In the 1980s, credit cards became an American phenomenon. The once rarely-seen form of payment meandered its way into grocery stores, malls and the majority of the population’s daily life as they borrowed money for daily purchases. For up-and-coming entrants to the grown-up world, these minute pieces of plastic will likely cross the mind. Those looking for a fraud-protective, credit-building addition to their wallets will find that a well-selected credit card can serve a responsible user flawlessly. Under the age of 18, teenagers may become authorized users of their parents’ credit cards, but as students graduate into adulthood, their options expand.

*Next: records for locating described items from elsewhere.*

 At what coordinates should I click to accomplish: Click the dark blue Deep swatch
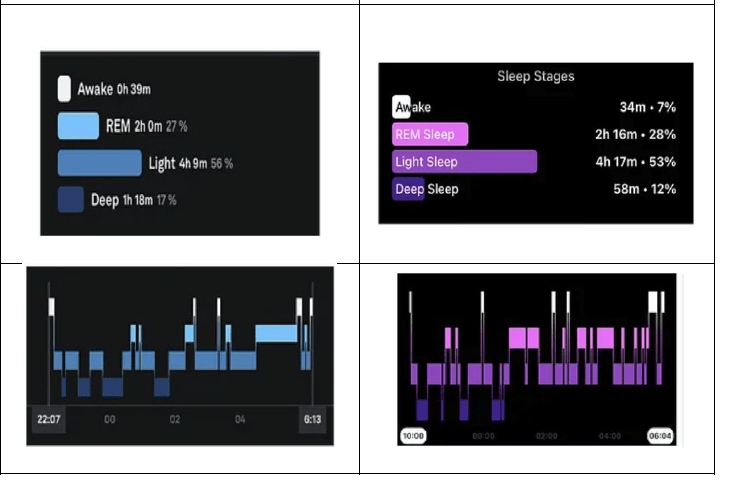coord(71,199)
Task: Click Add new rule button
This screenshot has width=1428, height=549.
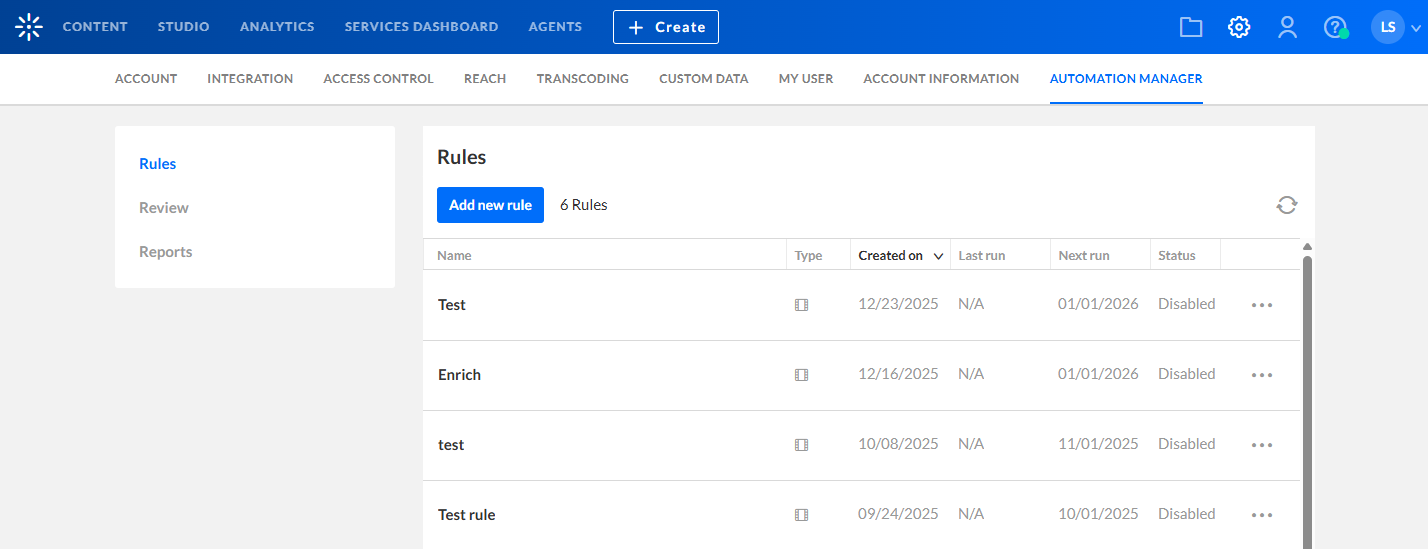Action: [x=490, y=205]
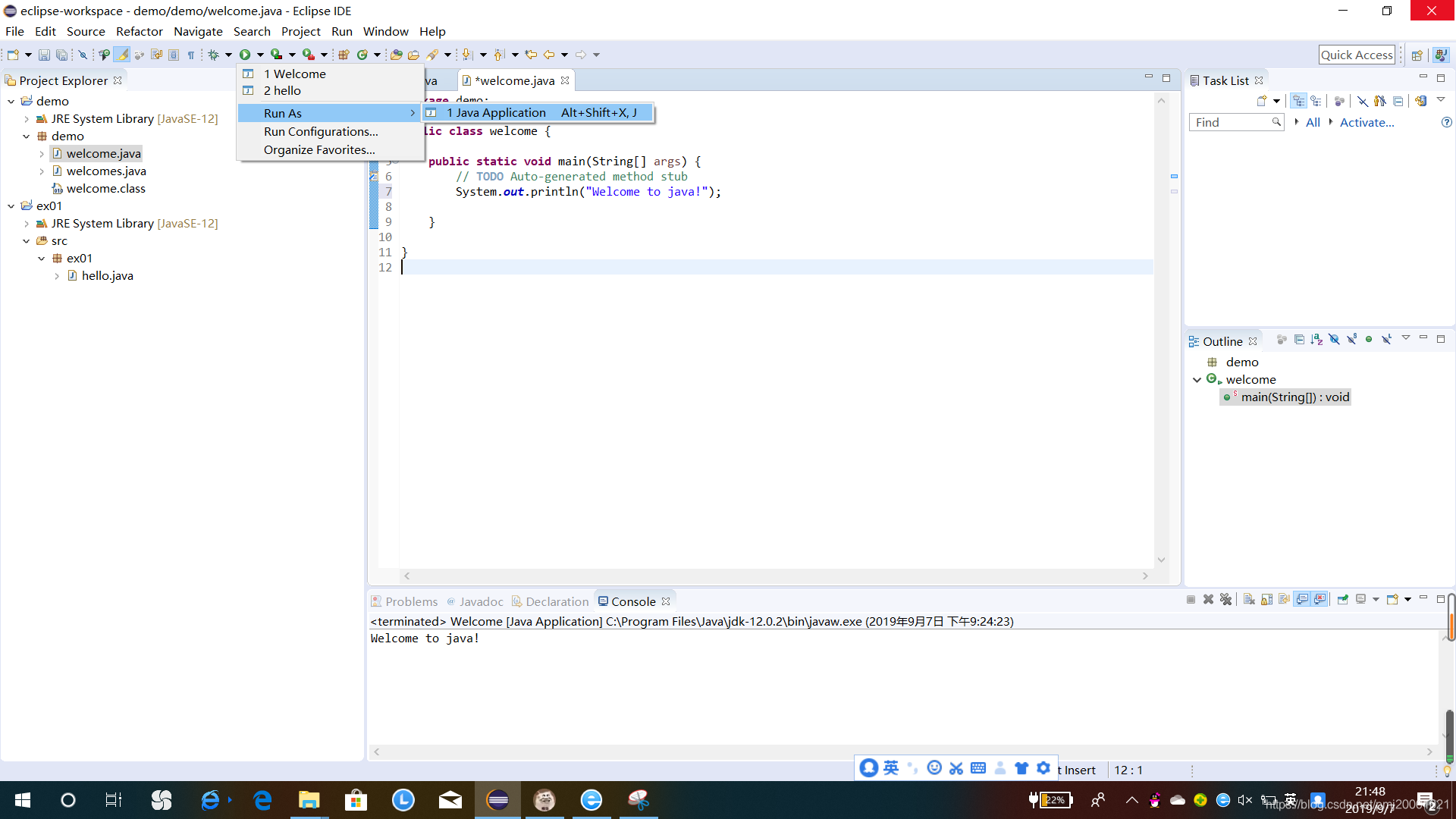Viewport: 1456px width, 819px height.
Task: Select Run Configurations... menu entry
Action: coord(320,131)
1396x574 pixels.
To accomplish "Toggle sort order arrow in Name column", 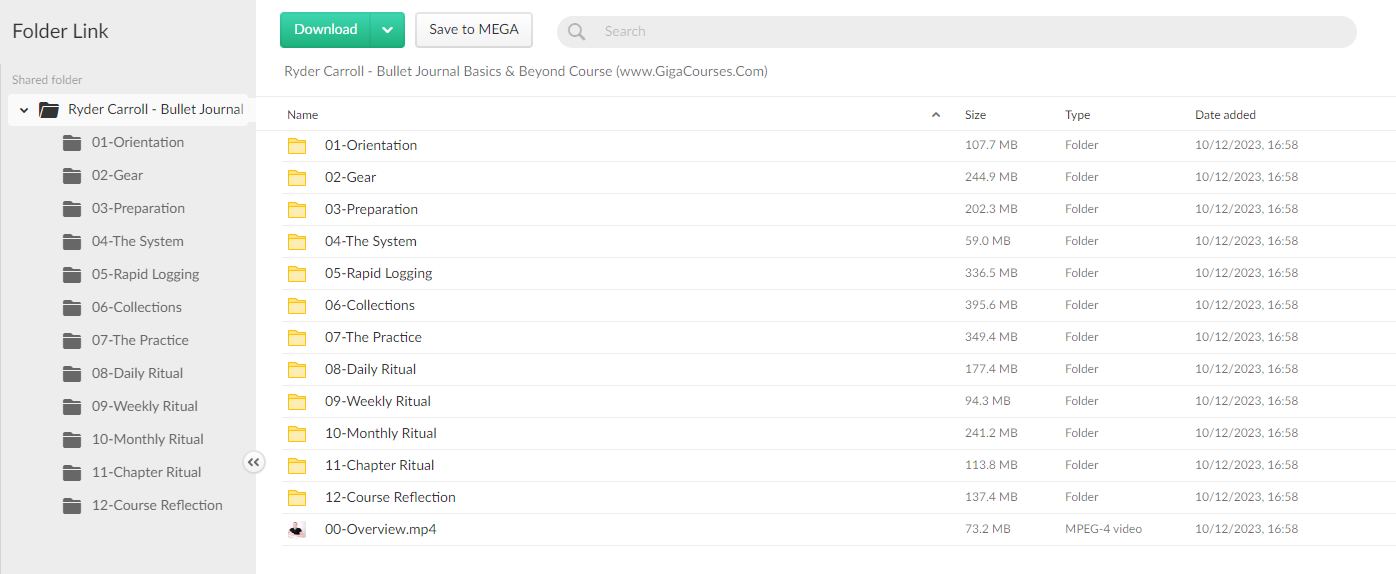I will point(936,115).
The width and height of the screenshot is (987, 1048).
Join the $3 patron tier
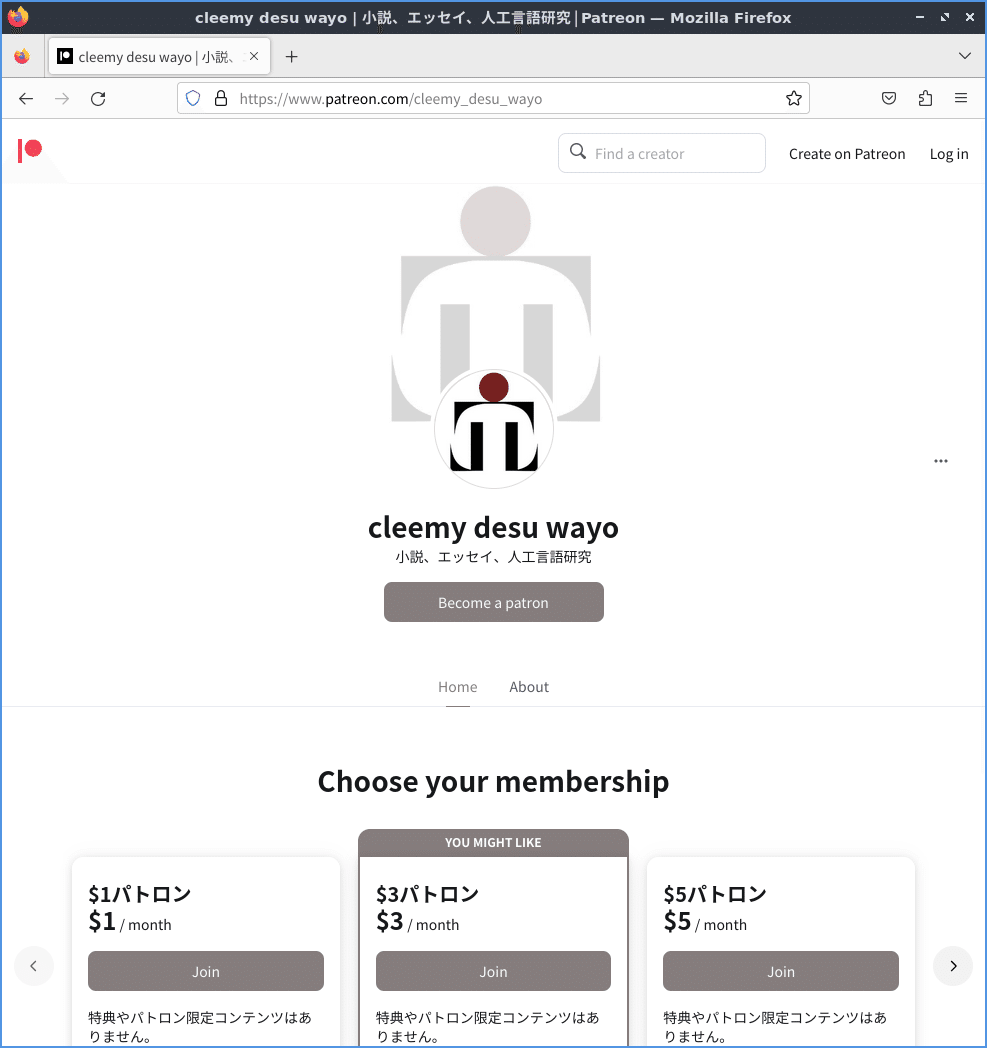tap(493, 971)
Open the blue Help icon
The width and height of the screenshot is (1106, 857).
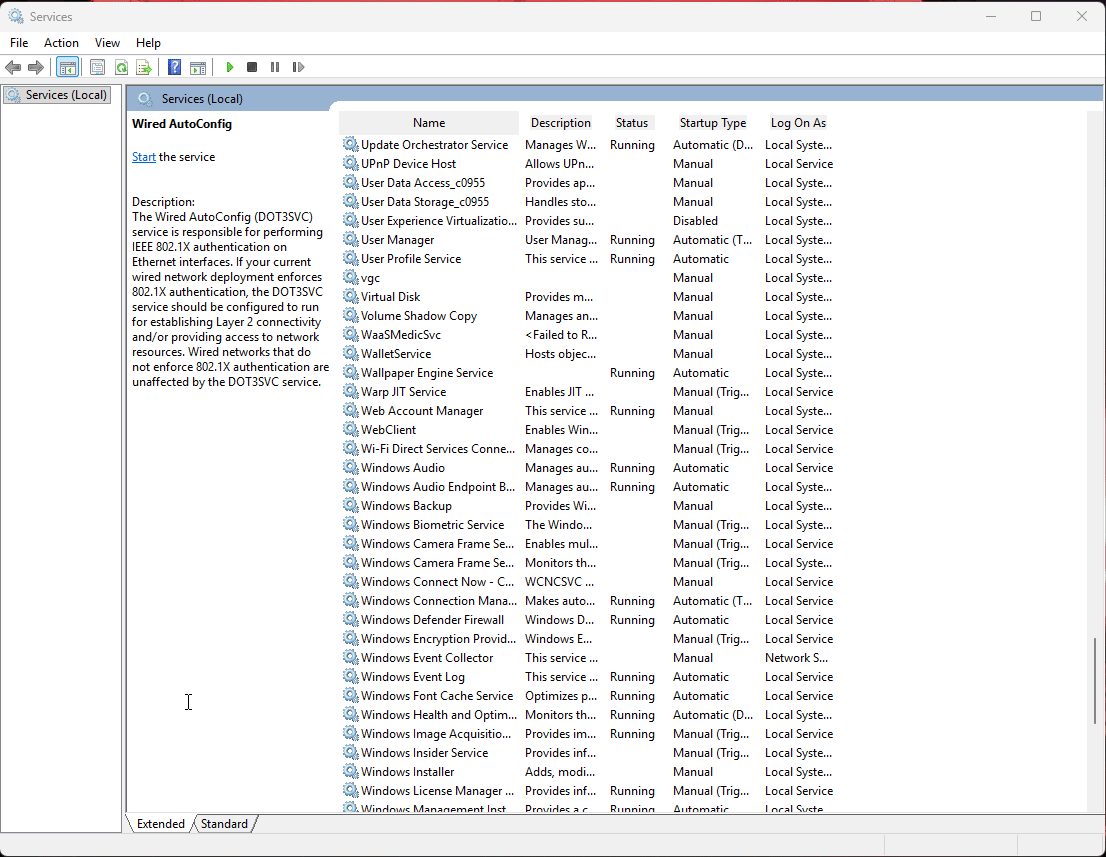click(x=174, y=67)
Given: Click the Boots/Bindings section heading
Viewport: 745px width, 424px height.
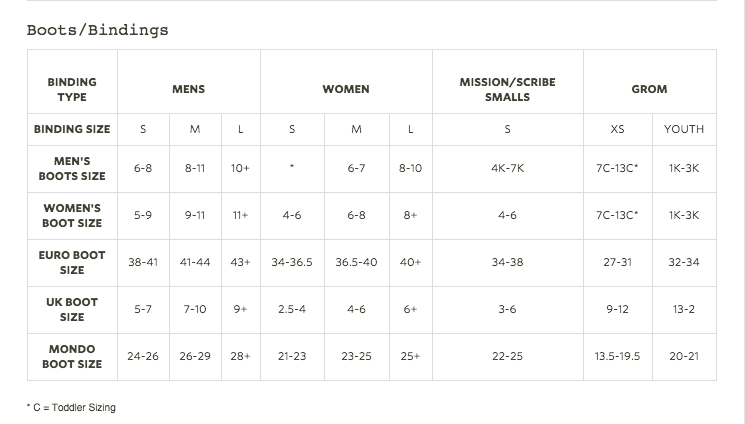Looking at the screenshot, I should tap(97, 30).
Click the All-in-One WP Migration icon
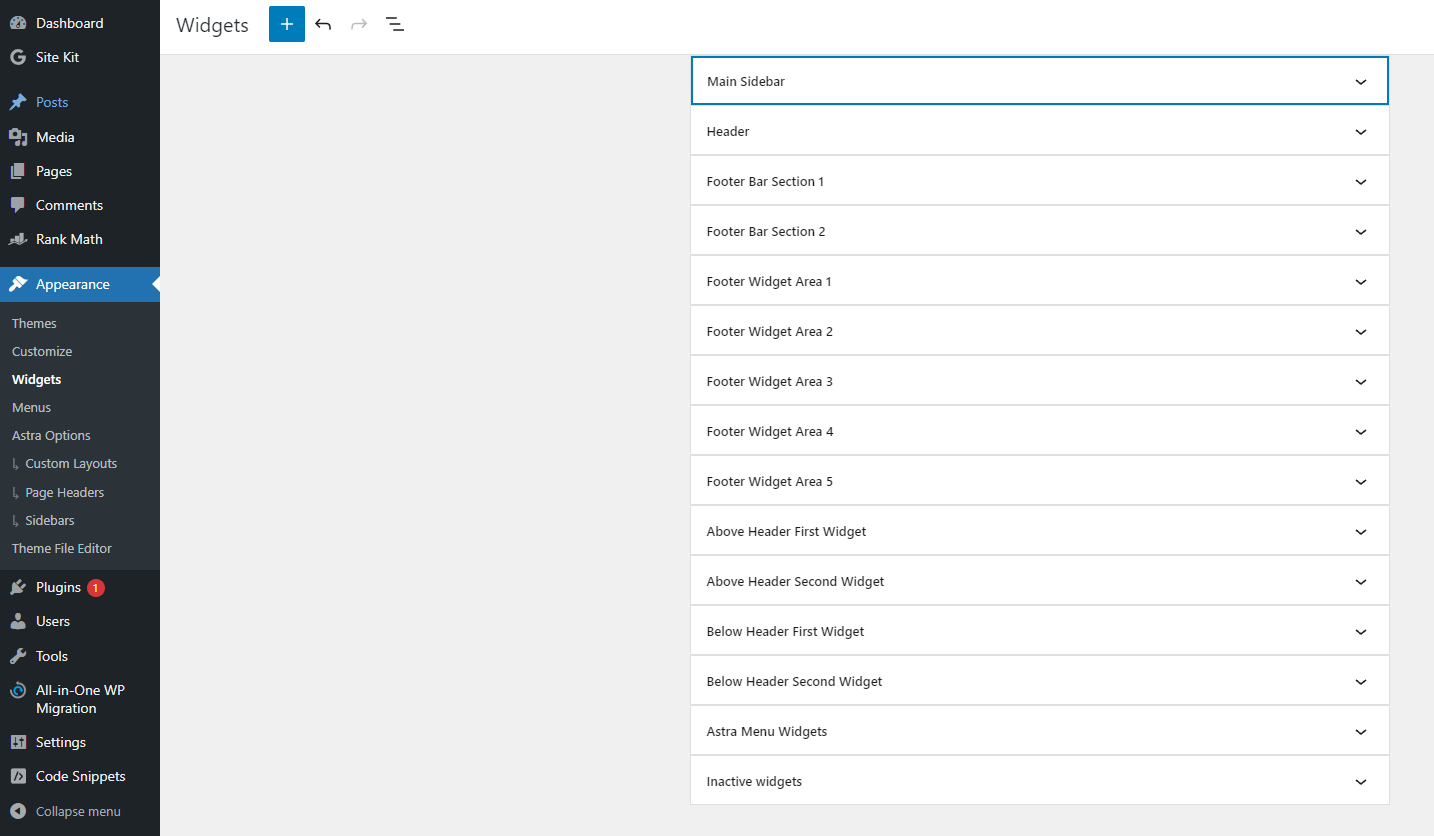The width and height of the screenshot is (1434, 836). [17, 689]
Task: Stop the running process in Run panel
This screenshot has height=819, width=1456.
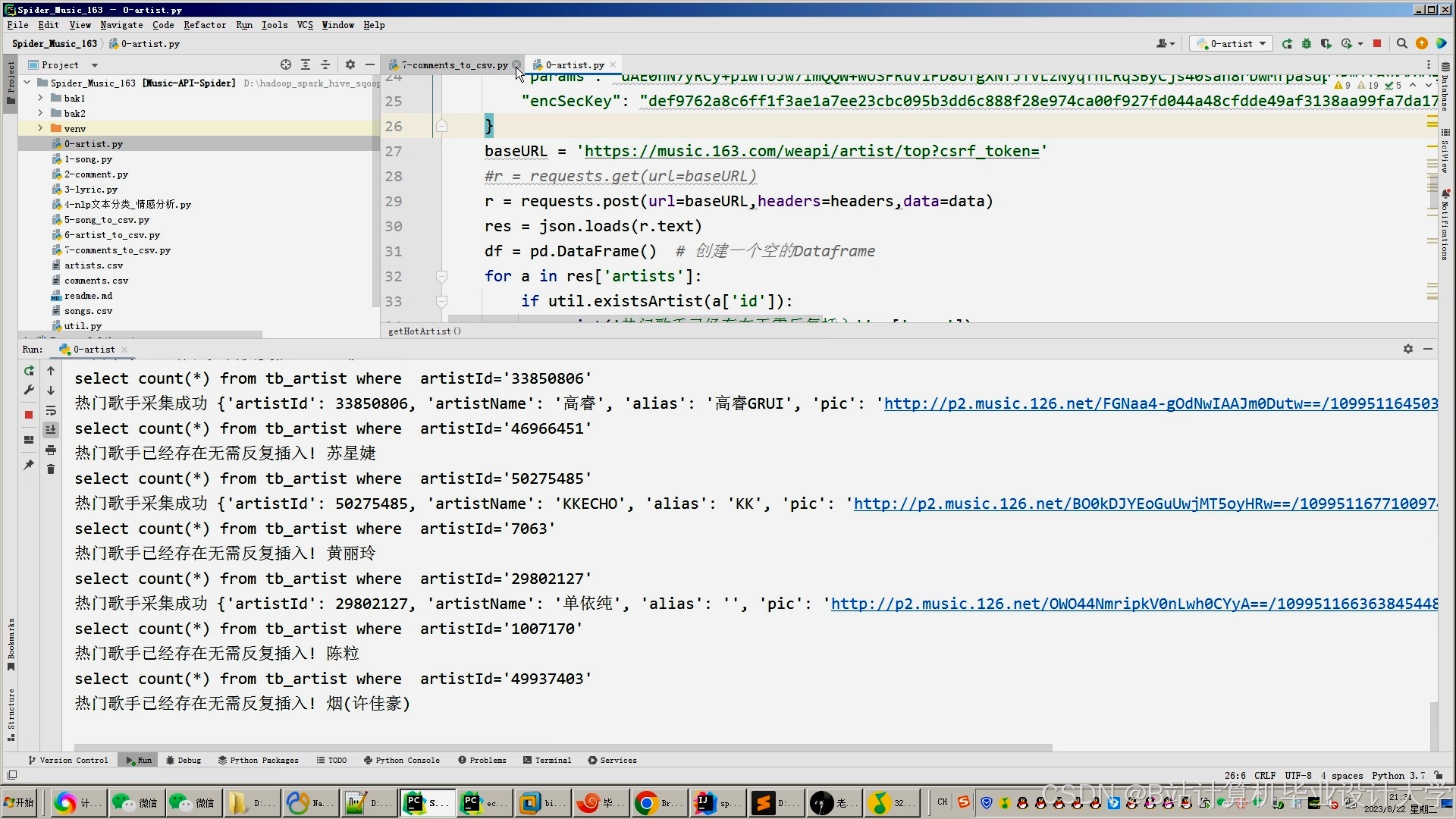Action: click(29, 415)
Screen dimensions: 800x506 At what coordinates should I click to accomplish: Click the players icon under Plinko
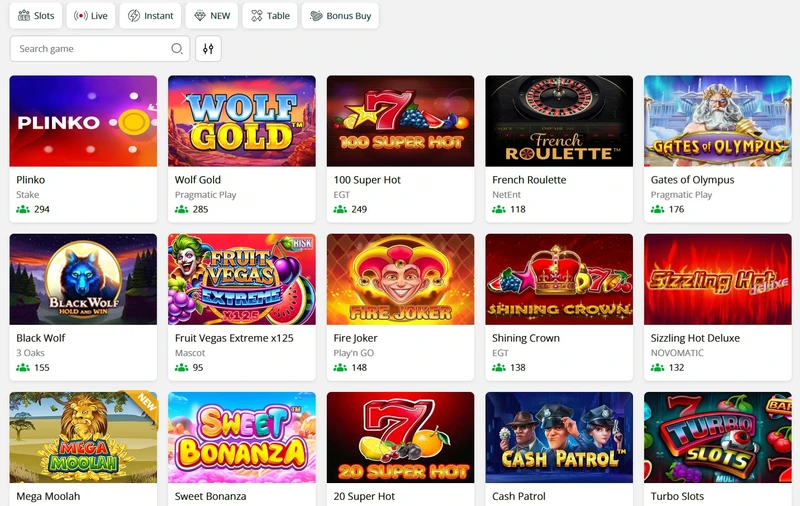coord(23,210)
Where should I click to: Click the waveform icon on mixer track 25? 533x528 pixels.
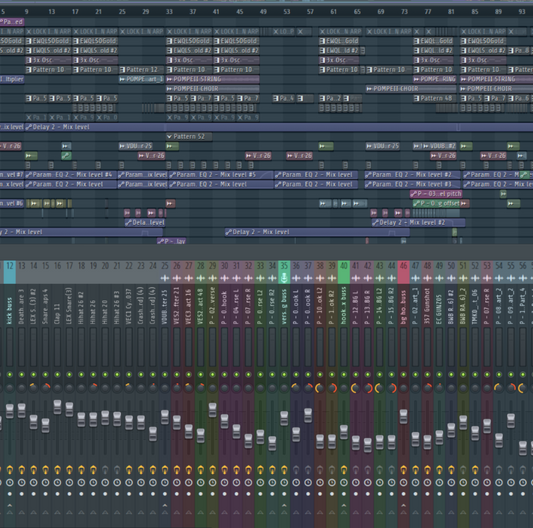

Typically, new credit card seekers will lack pre-existing credit history. This record, gained from paying bills on utilities, loans and credit cards, builds a score which could help people choose options with higher limits or lower interest rates. For inexperienced teenagers, the credit card options typically include secured cards, which require a deposit, or student cards with a similar premise, specifically for college kids. Alternatively, these people can create credit history with credit-builder loans, though these will create swaths of debt that will burden those unprepared to repay them. Essentially, the variability lies in the limit — the amount of money a person can charge to the card — and the interest — the extra debt accumulated as a charge for every month the card sits with the balance not paid off. Regardless, any bank’s credit cards will work similarly, and the real difference lies in how the person uses them.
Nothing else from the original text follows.